L'écrivain âgé, plongé dans ses pensées et ses souvenirs, regarde droit devant lui sans se soucier de la caméra vidéo qui le suit. Quelques instants auparavant, dans l'un des transferts, Don Andrés avait insisté devant les inconnus qui suivaient ses paroles avec une attention exagérée. «C'est dommage que je ne sois pas né cent ans plus tôt, alors que la tradition était riche et que les langues autochtones étaient pleines de vie, d'histoires, de légendes, de mythes. Quand je suis né, beaucoup de choses avaient été oubliées, elles avaient été effacées de l'esprit de mes parents et grands-parents. J'ai à peine réussi à sauver une petite partie de ce riche héritage composé de personnages mythiques, d'hommes d'argile et de géants nés de la terre. "

LE NARRATEUR

Francisco Toledo, l'ami peintre de Rufino Tamayo, parle de Henestrosa. "J'aime Andrés le conteur dans sa langue maternelle, personne ne l'aime pour parler dans un zapotèque si pur et si beau qu'il est dommage qu'il n'ait jamais été enregistré." Les vies de Henestrosa et de Toledo vont de pair à bien des égards, car les deux sont de grands promoteurs de la culture d'Oaxaca. Don Andrés a fait don de sa bibliothèque à la ville d'Oaxaca. Le peintre Juchiteco, attaché à l'esprit fondateur des dominicains, a conduit à l'émergence de musées, d'écoles d'arts graphiques, d'art, d'ateliers de papier et à la défense et à la récupération des biens du patrimoine historique de sa terre. Henestrosa et Toledo s'opposent de différentes manières à la défiguration du visage authentique des groupes ethniques, des couleurs et des traditions d'Oaxaca.

SUR LES PAS DE DON ANDRÉS

Les membres de L'Aventure du Mexique, Ximena Perzabal et le peintre Juchiteco Damián Flores, se dirigent vers l'une des villes les plus emblématiques de l'isthme de Tehuantepec: Juchitán. Là, ils enregistreront avec des yeux étonnants ce que l'écrivain a dit du paysage humain et fixé par d'illustres voyageurs du XIXe siècle comme l'abbé Esteban Brasseur de Bourbourg. Les mauvaises langues disent que le voyageur têtu était subjugué par la beauté des Juchitecas et des Tehuanas. Plusieurs décennies plus tard, Henestrosa lui-même soutient ce que Brasseur a établi: «À Juchitán et dans presque tout Tehuantepec, les femmes sont aux commandes. En zapotèque, la femme signifie semer, c'est pourquoi j'ai insisté sur le fait que l'agriculture est une invention féminine. Dès l'enfance, les grands-mères et les mères nous apprennent que ce sont les femmes qui gouvernent. Par conséquent, l'un des conseils que je donne toujours à mes compatriotes est que seuls les imbéciles se battent avec les femmes, car - du moins dans l'isthme de Tehuantepec - ils ont toujours raison ».

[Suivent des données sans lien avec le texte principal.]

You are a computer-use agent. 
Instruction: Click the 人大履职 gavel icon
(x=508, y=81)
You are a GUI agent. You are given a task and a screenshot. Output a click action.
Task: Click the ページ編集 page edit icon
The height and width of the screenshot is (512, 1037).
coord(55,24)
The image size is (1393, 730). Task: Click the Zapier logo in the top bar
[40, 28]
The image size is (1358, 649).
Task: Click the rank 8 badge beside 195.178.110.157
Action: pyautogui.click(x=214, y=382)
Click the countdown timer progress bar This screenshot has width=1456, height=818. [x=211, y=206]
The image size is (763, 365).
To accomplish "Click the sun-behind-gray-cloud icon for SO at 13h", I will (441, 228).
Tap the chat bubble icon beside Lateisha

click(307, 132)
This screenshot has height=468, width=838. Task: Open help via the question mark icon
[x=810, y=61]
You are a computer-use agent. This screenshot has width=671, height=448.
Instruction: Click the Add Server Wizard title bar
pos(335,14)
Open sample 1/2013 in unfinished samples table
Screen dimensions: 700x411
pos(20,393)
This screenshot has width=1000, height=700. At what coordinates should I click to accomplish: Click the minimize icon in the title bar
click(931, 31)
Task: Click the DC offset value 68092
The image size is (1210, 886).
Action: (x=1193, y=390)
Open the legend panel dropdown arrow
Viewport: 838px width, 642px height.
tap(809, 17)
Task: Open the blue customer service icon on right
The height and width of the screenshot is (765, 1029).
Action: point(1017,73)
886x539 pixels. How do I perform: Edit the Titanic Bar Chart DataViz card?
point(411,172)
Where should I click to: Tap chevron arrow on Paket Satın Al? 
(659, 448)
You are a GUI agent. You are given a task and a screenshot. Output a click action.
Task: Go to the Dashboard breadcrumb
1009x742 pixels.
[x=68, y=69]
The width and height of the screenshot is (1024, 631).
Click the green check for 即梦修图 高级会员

Le documentaire dédié à Don Andrés n'a pas manqué de la présence des enfants musiciens qui font vibrer les carapaces de tortues et donnent ainsi vie à des mélodies aux sons millénaires arrachés à la terre. La scène rappelle les paroles de l'auteur lorsque, dans Les hommes qui dispersent la danse, il a écrit que, enfant, il parcourait de nombreuses lieues le long de la plage en s'attendant à voir la sirène de la mer. Cependant, faute de vertu ou de sainteté, l'enfant Henestrosa n'a vu que la fleur de figuier et le dieu du vent, et heureusement depuis près de cent ans il ne les a jamais oubliés.